Activism on sex research and women[edit]
Tiefer co-founded the World Research Network on the Sexuality of Women & Girls (WRNSWG) in 1991.[15] She edited its newsletter from 1991 to 1999, and organized 4 of the 5 WRNSWG conferences, which were timed to precede the annual International Academy of Sex Research meetings in Provincetown (1995), Amsterdam (1996), Baton Rouge (1997), and New York City (1999).[16] Other notable feminists involved with WRNSWG include Dutch sexologist Ellen Laan.[2]
Other activities[edit]
In conjunction with her anti-medicalization scholarship and activism, Tiefer was interviewed by The New York Times,[36] The Washington Post,[37] The Nation[38] and other newspapers and magazines. She has appeared on numerous networks, such as the CBC[26] and many other electronic media. There is also a film titled Orgasm Inc. (2010) which features her work.[39]

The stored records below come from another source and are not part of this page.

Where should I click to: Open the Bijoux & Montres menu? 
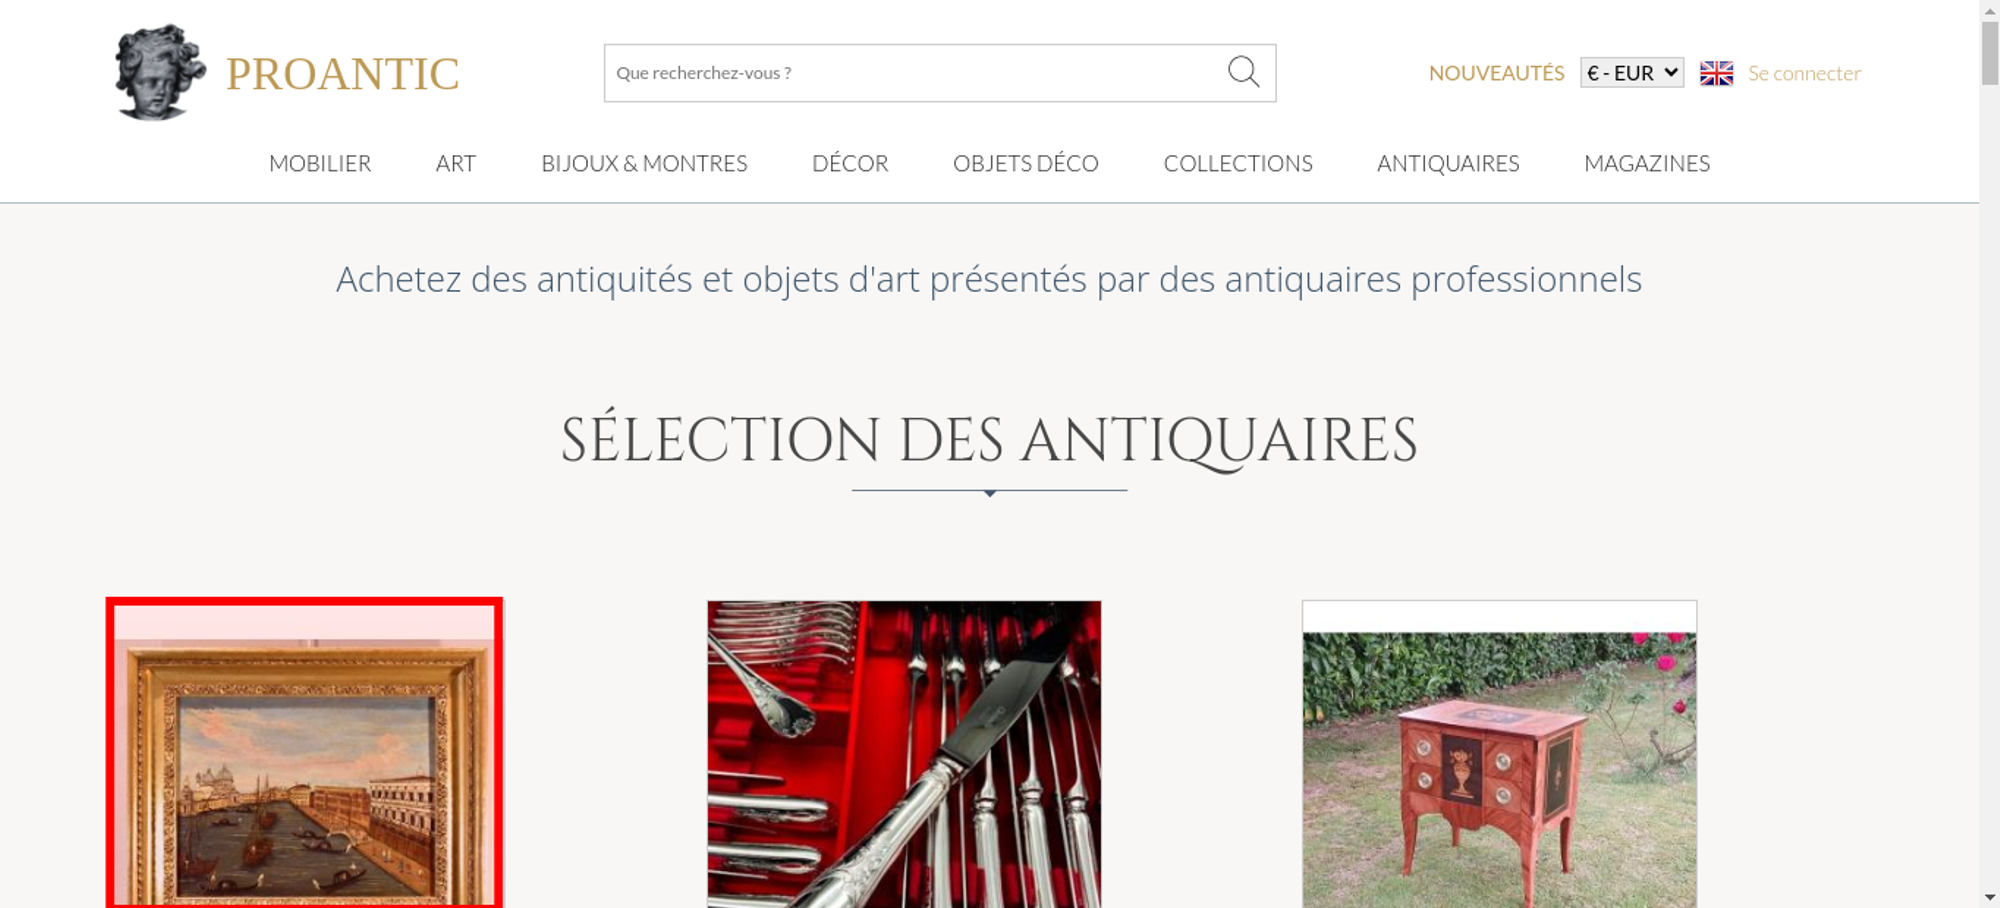click(x=644, y=163)
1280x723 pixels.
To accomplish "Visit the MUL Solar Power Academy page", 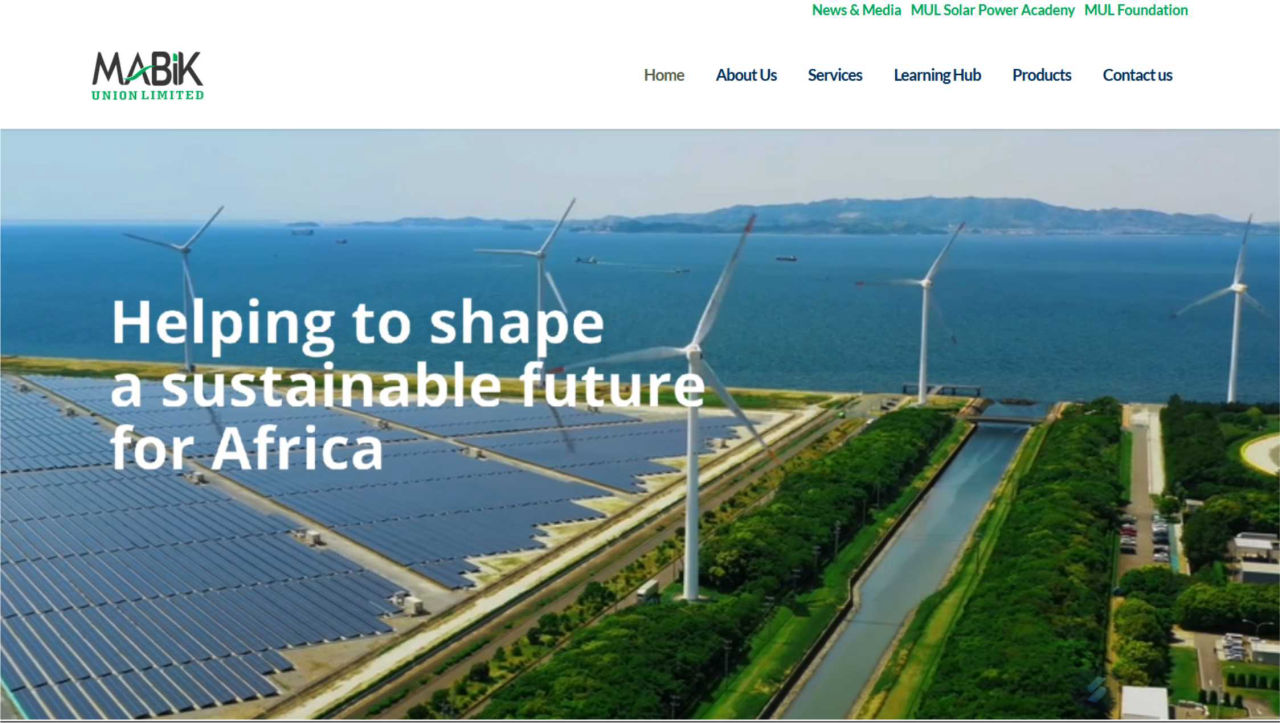I will (x=992, y=10).
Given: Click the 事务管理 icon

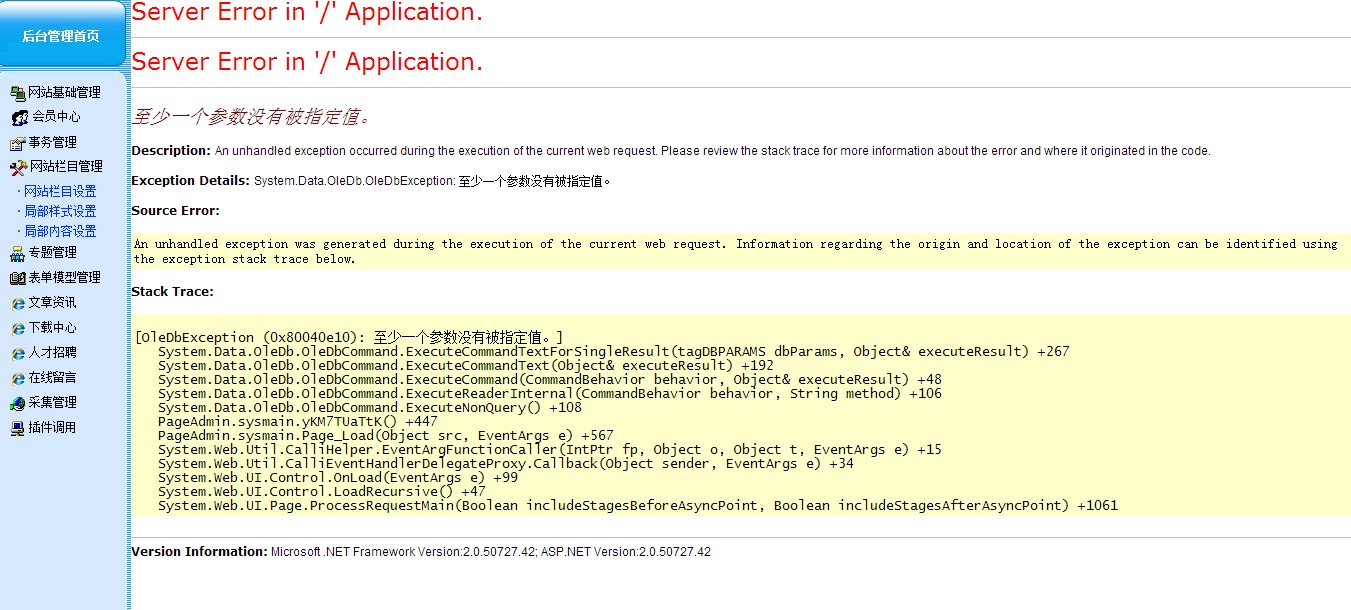Looking at the screenshot, I should [17, 143].
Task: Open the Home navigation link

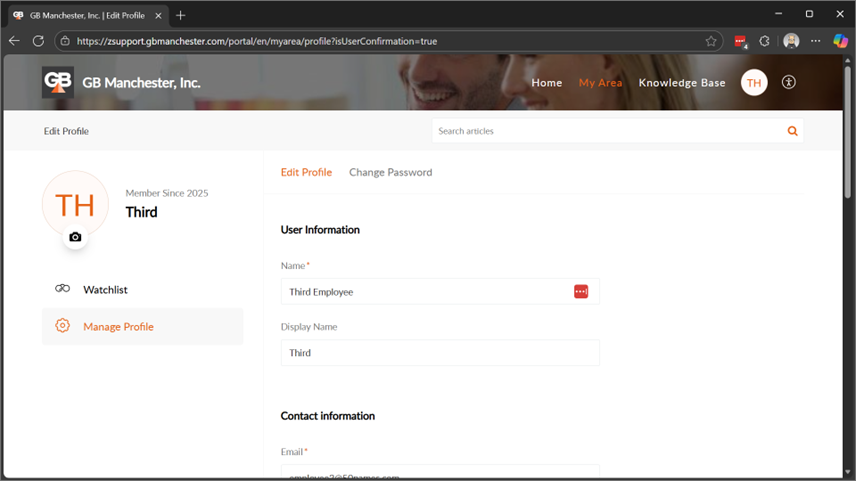Action: (546, 83)
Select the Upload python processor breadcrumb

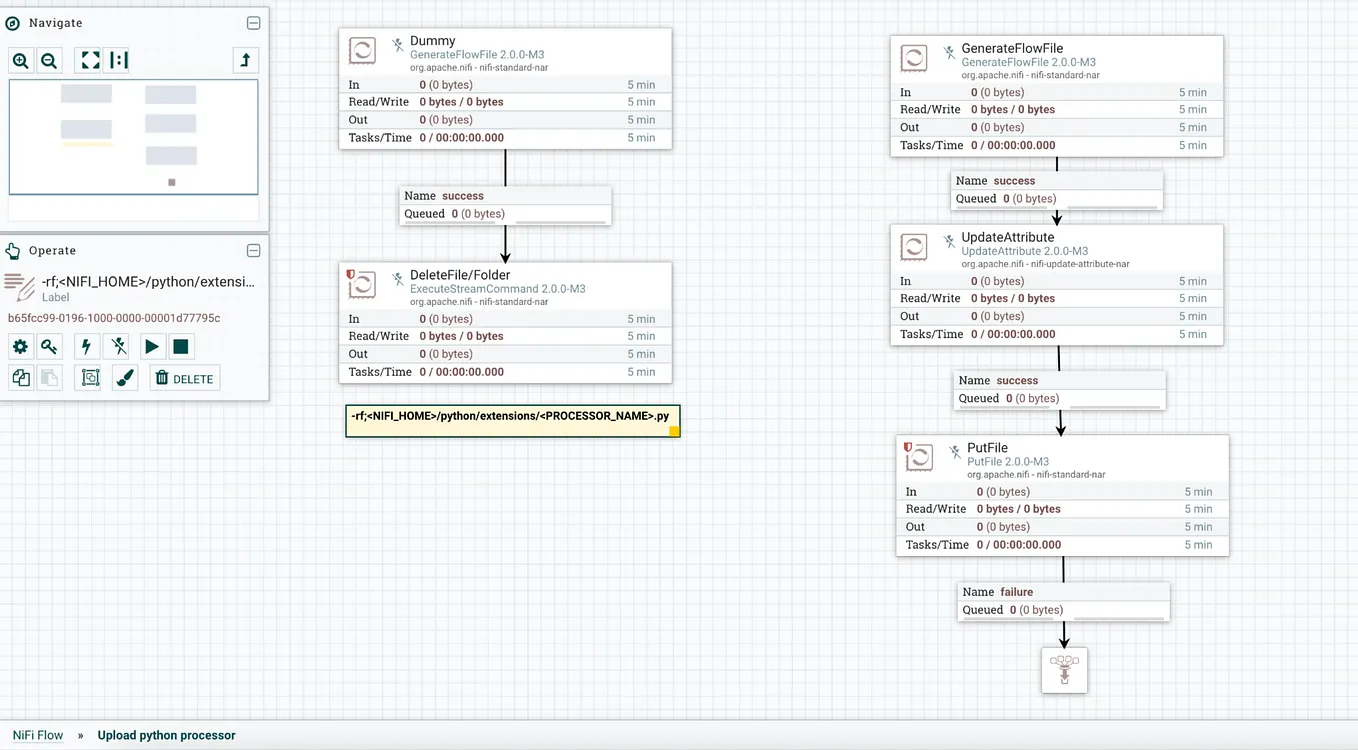(x=166, y=734)
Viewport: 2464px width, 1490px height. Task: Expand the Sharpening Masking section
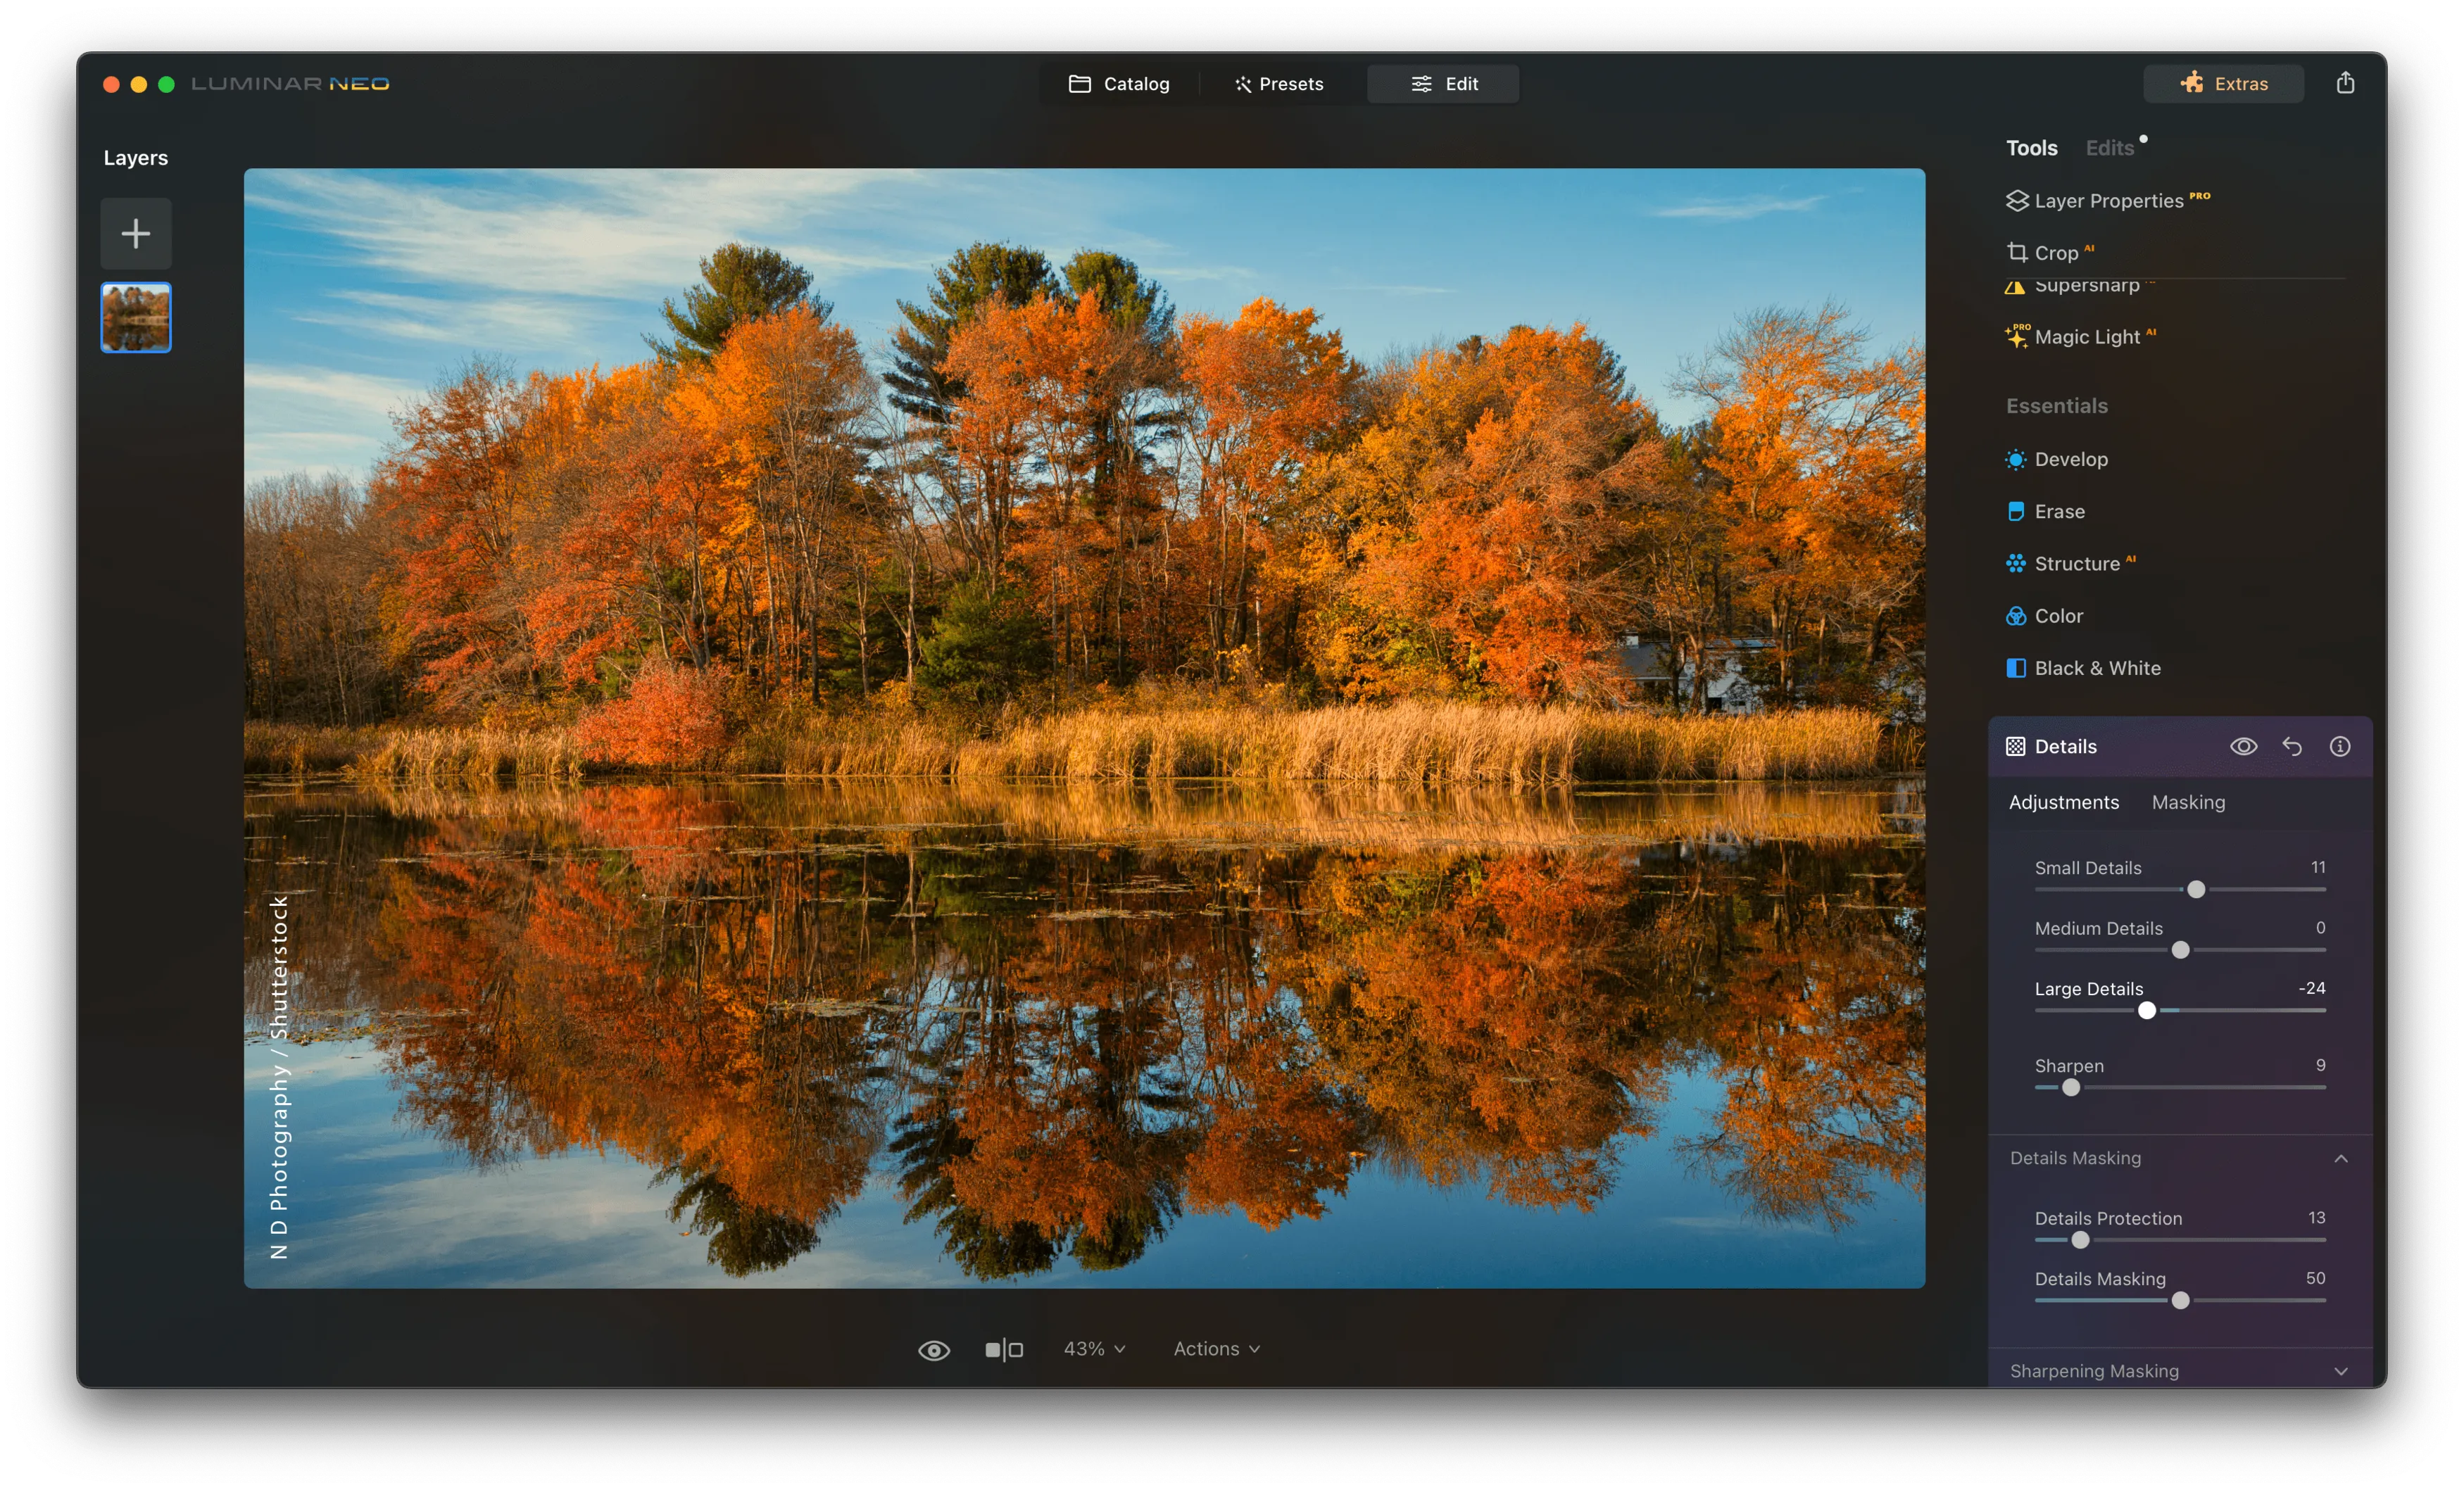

Tiefer is also a public speaker, having been invited to keynote conferences nationally and internationally, such as one in Ljubljana,.[40] She has given provocative grand rounds in psychiatry, urology, and obstetrics & gynecology at medical centers, universities, and public audiences.[4] In 2003, she was a platform speaker at the Chautauqua Institution.[41] Tiefer also has a private practice in Manhattan which she began in 1996.[2]
Awards and memberships[edit]
She received the Alfred C. Kinsey Award (1994), the Distinguished Lifetime Scientific Achievement Award from the Society for the Scientific Study of Sexuality (2004) and the Lifetime Career Award from the Association for Women in Psychology (2004). She also served as vice chair of the board of directors of the National Coalition Against Censorship and on the steering committee of the Shelter for Homeless Men at the Community Church of New York - Unitarian-Universalist.[4]
Legacy[edit]
The "Leonore Tiefer Collection, 1948-Present", consisting of over 900 monographs as well as other materials is held in the Archives of Indiana University, Bloomington and The Kinsey Institute for Research in Sex, Gender and Reproduction.[46][47]